Create a new Gold transformation that counts actions by type:

.. code-block:: python

   # Your turn! Add a new Gold transformation
   # Try counting actions by type instead of users

   print("📝 Add your Gold transformation here!")

What You've Learned
-------------------

.. admonition:: 🎉 Congratulations!

   You've successfully built your first PipelineBuilder pipeline!

Key Concepts:

1. **Bronze Layer**: Raw data ingestion and basic validation
2. **Silver Layer**: Data cleaning and transformation
3. **Gold Layer**: Business analytics and insights
4. **Step-by-Step Debugging**: Execute individual steps for troubleshooting
5. **Pipeline Execution**: Run complete pipelines with different modes

Next Steps:

- :doc:`progressive_examples` - Learn more advanced concepts
- :doc:`usecase_ecommerce` - Build a real business pipeline
- :doc:`usecase_iot` - Process IoT sensor data
- :doc:`user_guide` - Learn advanced features and patterns

Cleanup
-------

Don't forget to stop the Spark session when you're done!

.. code-block:: python

   # Stop the Spark session
   spark.stop()
   print("🛑 Spark session stopped. Goodbye! 👋")

DATA RECORDS:
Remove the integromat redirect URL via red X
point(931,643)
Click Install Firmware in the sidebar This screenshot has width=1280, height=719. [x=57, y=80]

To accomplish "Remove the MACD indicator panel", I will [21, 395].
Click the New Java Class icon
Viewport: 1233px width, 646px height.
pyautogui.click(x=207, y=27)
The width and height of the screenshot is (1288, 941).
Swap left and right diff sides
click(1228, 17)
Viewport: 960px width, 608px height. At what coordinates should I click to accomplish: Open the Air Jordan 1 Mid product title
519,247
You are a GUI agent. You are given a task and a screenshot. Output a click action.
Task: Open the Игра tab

PARTS OF THE EXERCISE:
a - Copy out the whole pipeline tutorial text word for word.
b - Rewrite the listing starting at the line that contains "The width and" and ending at its last line, with "Swap" changed to "Switch" and nothing else altered. Give only those lines.
The pipeline tutorial text and the listing are unrelated and stand apart from each other.

ANSWERS FOR THE EXERCISE:
a -
Create a new Gold transformation that counts actions by type:

.. code-block:: python

   # Your turn! Add a new Gold transformation
   # Try counting actions by type instead of users

   print("📝 Add your Gold transformation here!")

What You've Learned
-------------------

.. admonition:: 🎉 Congratulations!

   You've successfully built your first PipelineBuilder pipeline!

Key Concepts:

1. **Bronze Layer**: Raw data ingestion and basic validation
2. **Silver Layer**: Data cleaning and transformation
3. **Gold Layer**: Business analytics and insights
4. **Step-by-Step Debugging**: Execute individual steps for troubleshooting
5. **Pipeline Execution**: Run complete pipelines with different modes

Next Steps:

- :doc:`progressive_examples` - Learn more advanced concepts
- :doc:`usecase_ecommerce` - Build a real business pipeline
- :doc:`usecase_iot` - Process IoT sensor data
- :doc:`user_guide` - Learn advanced features and patterns

Cleanup
-------

Don't forget to stop the Spark session when you're done!

.. code-block:: python

   # Stop the Spark session
   spark.stop()
   print("🛑 Spark session stopped. Goodbye! 👋")

b -
The width and height of the screenshot is (1288, 941).
Switch left and right diff sides
click(1228, 17)
Viewport: 960px width, 608px height. At what coordinates should I click to accomplish: Open the Air Jordan 1 Mid product title
519,247
You are a GUI agent. You are given a task and a screenshot. Output a click action.
Task: Open the Игра tab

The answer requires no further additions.